*Exercise*
Could you continue the installation guide for Arcanna's RAG component, picking up right after its final sentence?

[Begin Excerpt provided]

Installation

Overview

The RAG component is installed as part of Arcanna using a dedicated profile flag:

bash arcanna_install_new.sh --profile rag

The --profile rag flag activates the RAG-specific deployment, the RAG service container, and the storage volume that holds uploaded documents. Without this flag, the RAG component is not installed and Arcanna runs as before.

important

--profile rag is not a stand-alone RAG installer. It installs the entire Arcanna platform alongside the RAG component — not just the RAG service. The profile is the way to deploy Arcanna with RAG enabled, as opposed to the default Arcanna installation, which deploys without RAG. There is no installation path that provisions only the RAG container in isolation; it always ships together with the rest of Arcanna.

Why a separate installation

The RAG module is shipped as an opt-in install for two reasons:

Hardware requirements. RAG is compute-heavy. The ingestion pipeline runs document layout analysis and OCR, then generates embeddings. The retrieval pipeline runs hybrid search and an optional precision-refinement model on the results. All of these benefit significantly from a GPU; running on CPU is supported but slower.
Flexibility. Not every Arcanna deployment needs document RAG. Keeping it opt-in means customers who don't use the functionality don't have to provision the additional CPU, RAM, and (optionally) GPU resources it requires.

Hardware requirements

Recommended: GPU

The RAG container image ships with everything it needs to run on GPU pre-installed: the GPU runtime libraries, the embedding model, the precision-refinement model, and the document-understanding models. Arcanna detects GPU availability at startup and uses the GPU automatically when present.

Recommended baseline for the GPU host:

Resource	Recommendation
GPU	NVIDIA
VRAM	≥ 8 GB (all models live in VRAM concurrently)
Container toolkit	NVIDIA Container Toolkit installed and Docker configured to expose `--gpus all`
System RAM	≥ 4 GB (in addition to GPU VRAM)
Disk	≥ 50 GB for models and runtime; storage volume scales with your document corpus

GPU is preferred because it accelerates every heavy stage:

Embedding generation — faster on GPU than on CPU.
Precision refinement at retrieval time — feasible on GPU at low latency; too slow on CPU to use interactively.
Document conversion — layout, OCR, and table-extraction models all run faster on GPU, dramatically reducing per-page conversion time.
End-to-end retrieval latency — typical query: sub-1000 ms on GPU; higher on CPU.

Supported: CPU

The RAG module runs on CPU-only hosts. The same container image is used; Arcanna detects that no GPU is available and falls back to the CPU profile automatically.

Recommended baseline for the CPU host:

Resource	Recommendation
CPU	≥ 8 physical cores
RAM	≥ 8 GB (all models are held in process memory)
Disk	≥ 50 GB for models and runtime; storage volume scales with your document corpus

To keep CPU retrieval latency interactive, Arcanna applies a different profile when no GPU is detected:

The precision-refinement model is skipped at query time. It is too slow on CPU (seconds per query) and would make retrieval unusable interactively. Hybrid search still runs; you simply don't get the extra precision pass on top of it. On GPU, this model re-scores the top candidates against the query and filters out borderline-relevant ones, improving the quality of the top results.
Embedding generation uses smaller batches and shorter inputs, which reduces per-call latency and memory pressure.

[End Excerpt provided]
[Begin Given records]

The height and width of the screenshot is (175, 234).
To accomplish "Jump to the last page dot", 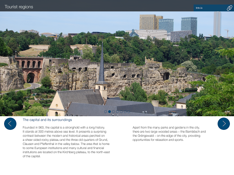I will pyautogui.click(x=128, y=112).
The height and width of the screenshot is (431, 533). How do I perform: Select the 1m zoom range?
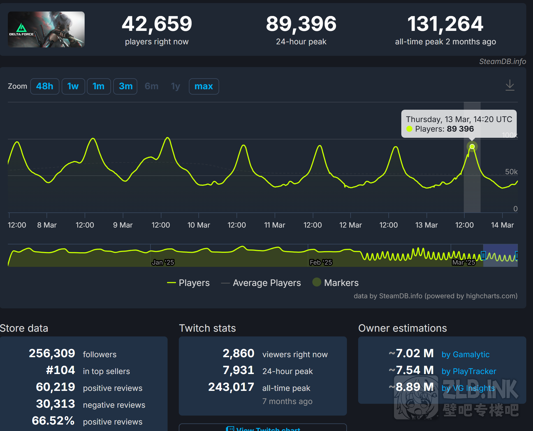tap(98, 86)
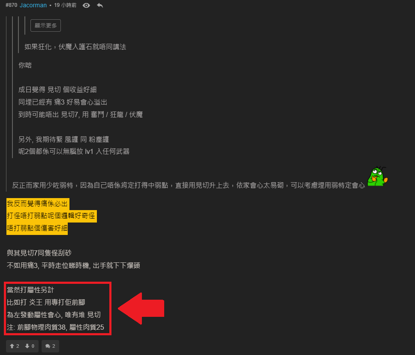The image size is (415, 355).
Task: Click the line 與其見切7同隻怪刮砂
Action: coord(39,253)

[End Given records]
[Begin Given records]

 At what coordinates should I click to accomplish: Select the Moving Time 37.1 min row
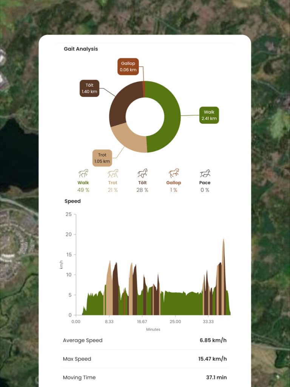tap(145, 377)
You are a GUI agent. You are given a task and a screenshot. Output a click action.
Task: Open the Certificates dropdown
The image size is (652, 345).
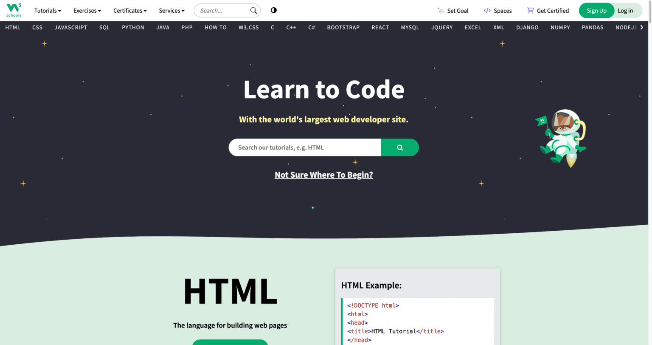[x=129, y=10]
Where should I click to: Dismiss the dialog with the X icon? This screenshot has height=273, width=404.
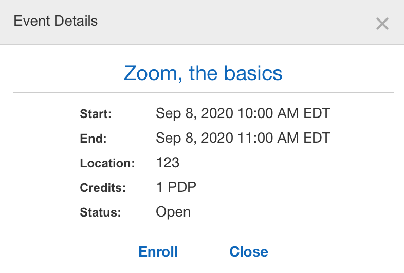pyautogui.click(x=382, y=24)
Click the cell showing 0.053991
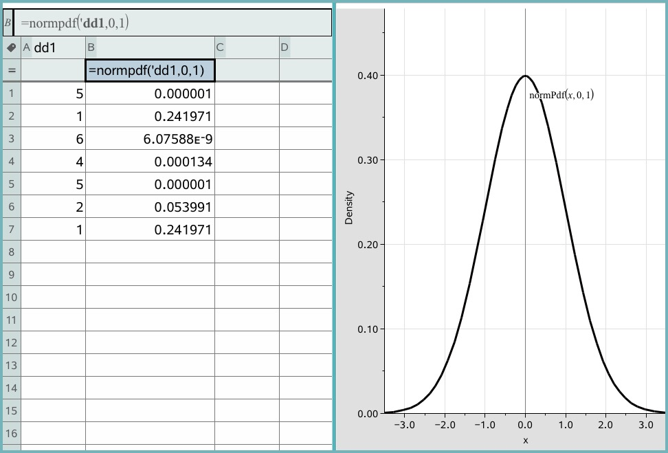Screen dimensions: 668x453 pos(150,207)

[End Given records]

*Solved exercise*
Retrieval returns a smaller top result set by default — large result counts aren't useful without the precision-refinement pass to filter them.

CPU vs GPU tradeoffs

Aspect	GPU	CPU
Document ingestion (OCR, tables, layout)	Fast	Significantly slower, especially for scanned PDFs
Embedding generation	faster than CPU	-
Retrieval latency (per query)	Sub-1000 ms end-to-end	Higher; the precision-refinement pass is skipped to compensate
Precision-refinement pass at retrieval	Enabled — improves top-result quality	Skipped to keep latency interactive
Result-set size returned by retrieval	Unrestricted	Smaller maximum
Memory profile	Models live in VRAM	Models live in system RAM

The short version: on GPU you get faster ingestion and higher-precision retrieval; on CPU you still get the same set of relevant documents back from search, but lose the precision-refinement pass that GPU adds on top, and ingestion is slower.

Vertical scaling

Both ingestion and retrieval are throughput-bound on a single machine before they're latency-bound. Arcanna lets you scale up vertically on the host by increasing three worker-pool counts in the RAG module's configuration.

The three pools you can size independently:

Conversion workers — how many documents Arcanna converts in parallel (parsing, layout analysis, OCR), defaulting to 1. The memory footprint increases linearly with the number of workers (the models are loaded in memory number of workers times).
Indexing workers — how many documents Arcanna chunks, embeds, and indexes in parallel, defaulting to 1.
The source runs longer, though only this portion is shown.